_Entradas guardadas_:
::::::::::
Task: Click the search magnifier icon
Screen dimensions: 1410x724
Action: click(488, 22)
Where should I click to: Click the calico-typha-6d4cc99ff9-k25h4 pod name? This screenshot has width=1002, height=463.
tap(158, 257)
::::::::::
_Objetivo de la tarea_: Repite sin cambios las líneas del listado que van desde la que contiene "Where should I" hasta el final del listado, ambas incluidas.

_Respuesta al problema_:
Where should I click to: Click the calico-typha-6d4cc99ff9-k25h4 pod name? This screenshot has width=1002, height=463.
tap(158, 257)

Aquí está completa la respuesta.